The following is the peer review content by Yifeng Qi
[edit][This wiki passage is done very well: it is well-organized in Wiki format; all the citation is clear and informative; All the passage is very detailed and concrete. The thing I found that may have space to revise is that the passage, especially the introduction paragraph, is not very logic--it seems that all the information are cut into pieces and listed independently. So I think it will be better if all the information could be written following a clue. -Yifeng Qi] — Preceding unsigned comment added by Yifeng Qi (talk • contribs) 22:03, 22 November 2016 (UTC)
by Kenji Chigusa
[edit]Overall, contents are sufficiently expanded and well edited. As an introductory paragraph, it might be helpful for readers to put some statements in "general artificial imagination" part on top. EX) Artificial imagination has more general definition and wide applications. The traditional fields of artificial imagination include visual imagination and aural imagination. More generally, all the actions to form ideas, images and concepts can be linked to imagination. Thus, artificial imagination means more than only generating graphs. For example, moral imagination is an important research sub filed of artificial imagination, although classification of artificial imagination is difficult.
Oh, are these original statements??---------------------------------
[There seem to be some unnecessary links such as machine, computer program and research. Do we need this kind of link for basic terms? -Kenji]

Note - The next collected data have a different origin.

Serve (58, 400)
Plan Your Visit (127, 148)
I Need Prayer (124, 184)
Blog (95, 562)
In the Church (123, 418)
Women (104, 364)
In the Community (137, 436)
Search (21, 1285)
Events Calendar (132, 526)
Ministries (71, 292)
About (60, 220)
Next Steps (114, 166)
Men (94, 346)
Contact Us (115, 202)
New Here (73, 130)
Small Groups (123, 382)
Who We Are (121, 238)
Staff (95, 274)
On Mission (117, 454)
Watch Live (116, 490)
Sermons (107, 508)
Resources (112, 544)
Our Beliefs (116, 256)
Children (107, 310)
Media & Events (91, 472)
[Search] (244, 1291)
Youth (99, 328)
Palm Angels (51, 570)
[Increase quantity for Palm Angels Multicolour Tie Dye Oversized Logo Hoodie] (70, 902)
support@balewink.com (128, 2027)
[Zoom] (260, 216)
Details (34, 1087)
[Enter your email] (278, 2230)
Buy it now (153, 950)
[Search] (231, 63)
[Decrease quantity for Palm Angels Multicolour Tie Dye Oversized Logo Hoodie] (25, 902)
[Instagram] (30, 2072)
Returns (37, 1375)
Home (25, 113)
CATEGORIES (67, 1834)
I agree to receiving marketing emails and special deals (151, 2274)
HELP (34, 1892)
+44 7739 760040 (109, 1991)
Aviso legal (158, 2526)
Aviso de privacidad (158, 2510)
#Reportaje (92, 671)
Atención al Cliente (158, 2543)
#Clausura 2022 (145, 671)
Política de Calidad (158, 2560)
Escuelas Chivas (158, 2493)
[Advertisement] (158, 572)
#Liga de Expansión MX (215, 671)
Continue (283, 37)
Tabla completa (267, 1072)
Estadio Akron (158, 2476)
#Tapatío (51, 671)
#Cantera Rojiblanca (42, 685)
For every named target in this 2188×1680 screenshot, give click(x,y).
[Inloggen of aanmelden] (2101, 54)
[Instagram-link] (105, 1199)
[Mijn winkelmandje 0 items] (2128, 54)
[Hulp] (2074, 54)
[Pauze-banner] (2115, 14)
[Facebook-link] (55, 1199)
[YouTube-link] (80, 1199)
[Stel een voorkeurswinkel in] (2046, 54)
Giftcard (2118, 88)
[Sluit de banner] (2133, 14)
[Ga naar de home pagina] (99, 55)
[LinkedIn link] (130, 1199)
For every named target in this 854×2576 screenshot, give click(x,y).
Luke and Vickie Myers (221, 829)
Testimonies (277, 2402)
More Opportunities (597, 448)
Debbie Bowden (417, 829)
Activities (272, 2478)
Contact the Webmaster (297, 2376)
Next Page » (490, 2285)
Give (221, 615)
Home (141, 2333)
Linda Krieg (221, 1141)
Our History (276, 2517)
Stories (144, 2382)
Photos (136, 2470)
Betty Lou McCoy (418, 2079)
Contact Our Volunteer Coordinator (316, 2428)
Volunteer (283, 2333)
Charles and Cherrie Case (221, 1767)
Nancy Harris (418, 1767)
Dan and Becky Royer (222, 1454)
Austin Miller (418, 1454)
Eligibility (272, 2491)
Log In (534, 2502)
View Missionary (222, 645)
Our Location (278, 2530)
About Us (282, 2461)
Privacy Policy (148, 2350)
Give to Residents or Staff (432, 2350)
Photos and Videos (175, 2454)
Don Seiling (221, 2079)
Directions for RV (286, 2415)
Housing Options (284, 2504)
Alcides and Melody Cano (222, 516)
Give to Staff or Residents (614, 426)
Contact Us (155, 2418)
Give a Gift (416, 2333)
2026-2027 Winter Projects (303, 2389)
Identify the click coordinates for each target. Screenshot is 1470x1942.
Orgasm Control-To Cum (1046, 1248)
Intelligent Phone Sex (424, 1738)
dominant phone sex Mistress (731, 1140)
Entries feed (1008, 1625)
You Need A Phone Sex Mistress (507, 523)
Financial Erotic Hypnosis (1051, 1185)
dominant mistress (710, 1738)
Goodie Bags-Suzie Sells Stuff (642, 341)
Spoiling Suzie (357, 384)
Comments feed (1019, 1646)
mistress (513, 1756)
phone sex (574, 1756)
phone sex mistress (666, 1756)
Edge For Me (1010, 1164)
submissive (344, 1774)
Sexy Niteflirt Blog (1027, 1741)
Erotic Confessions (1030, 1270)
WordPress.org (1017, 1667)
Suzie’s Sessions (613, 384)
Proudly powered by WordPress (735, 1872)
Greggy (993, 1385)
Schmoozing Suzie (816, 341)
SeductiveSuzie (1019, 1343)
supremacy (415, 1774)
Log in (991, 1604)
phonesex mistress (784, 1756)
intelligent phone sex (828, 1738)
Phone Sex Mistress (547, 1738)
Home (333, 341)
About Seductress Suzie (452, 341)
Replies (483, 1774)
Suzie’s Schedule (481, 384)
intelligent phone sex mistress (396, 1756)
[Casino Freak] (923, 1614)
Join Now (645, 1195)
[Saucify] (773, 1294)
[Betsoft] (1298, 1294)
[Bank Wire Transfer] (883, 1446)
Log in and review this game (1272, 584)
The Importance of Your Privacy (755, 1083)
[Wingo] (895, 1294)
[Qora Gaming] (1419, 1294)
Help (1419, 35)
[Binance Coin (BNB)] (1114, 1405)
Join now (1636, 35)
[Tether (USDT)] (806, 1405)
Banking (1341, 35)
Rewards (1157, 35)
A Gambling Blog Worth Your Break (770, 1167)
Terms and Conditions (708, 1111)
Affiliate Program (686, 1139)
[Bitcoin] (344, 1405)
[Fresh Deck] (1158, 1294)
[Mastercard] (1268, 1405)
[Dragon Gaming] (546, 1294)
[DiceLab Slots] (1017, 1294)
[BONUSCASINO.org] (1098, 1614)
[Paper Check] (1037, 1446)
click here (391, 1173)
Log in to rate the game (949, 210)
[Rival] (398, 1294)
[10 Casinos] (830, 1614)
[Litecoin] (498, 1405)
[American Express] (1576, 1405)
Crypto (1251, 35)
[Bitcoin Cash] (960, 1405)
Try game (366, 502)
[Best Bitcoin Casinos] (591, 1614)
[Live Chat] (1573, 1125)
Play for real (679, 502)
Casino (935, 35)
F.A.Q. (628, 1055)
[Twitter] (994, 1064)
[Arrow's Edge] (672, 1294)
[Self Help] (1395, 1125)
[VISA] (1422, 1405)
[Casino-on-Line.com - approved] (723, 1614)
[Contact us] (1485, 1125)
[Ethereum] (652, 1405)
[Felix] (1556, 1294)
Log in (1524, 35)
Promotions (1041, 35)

Artificial imagination (AIm), also called Synthetic imagination or machine imagination,[Might be better -Kenji] is defined as artificial simulation of human imagination by general or special purpose computers or artificial neural networks. — Preceding unsigned comment added by Kenji Chigusa (talk • contribs) 14:12, 23 November 2016 (UTC)
The term artificial imagination is also used to describe a property of machines or programs: Among some of the traits that researchers hope to simulate using machines include creativity, vision, digital art, humor, satire, etc.[Academic?-Kenji]
The [Do we need "the" here? -Kenji]various practitioners in the field are researching various aspects of Artificial imagination, such as Artificial (visual) imagination,[1] Artificial (aural) Imagination,[2] modeling/filtering content based on human emotions[3] and Interactive Search.[4] Some articles on the topic speculate on how artificial imagination may evolve to create an artificial world which people may not want to leave at all. .[5]
The interactive search has developed in the mid-1990s, accompany[WF? -Kenji] by the web development and optimization of search engines.
The user would select several relevant images, and then the technology analysis[WF? -Kenji] these selections and reorganized the ranks images to fit the query.
[Could you add some citations for statements below? -Kenji] Moral is an important part to human beings' logic, while artificial moral is important in artificial imagination and artificial intelligence. A common criticism of artificial intelligence is that machines‘ mistake or decisions should blame for human beings and how do develop well-behaved machines. As nobody can give a clear description of the best moral rules, it is impossible to create machines with commonly accepted moral rules. However, recent research about the artificial moral circumvent the definition of moral. Instead, machine learning methods are applied to train machines to imitate humans' moral. As the data about moral decisions from thousands of different people are considered, the trained moral model can reflect widely accepted rules.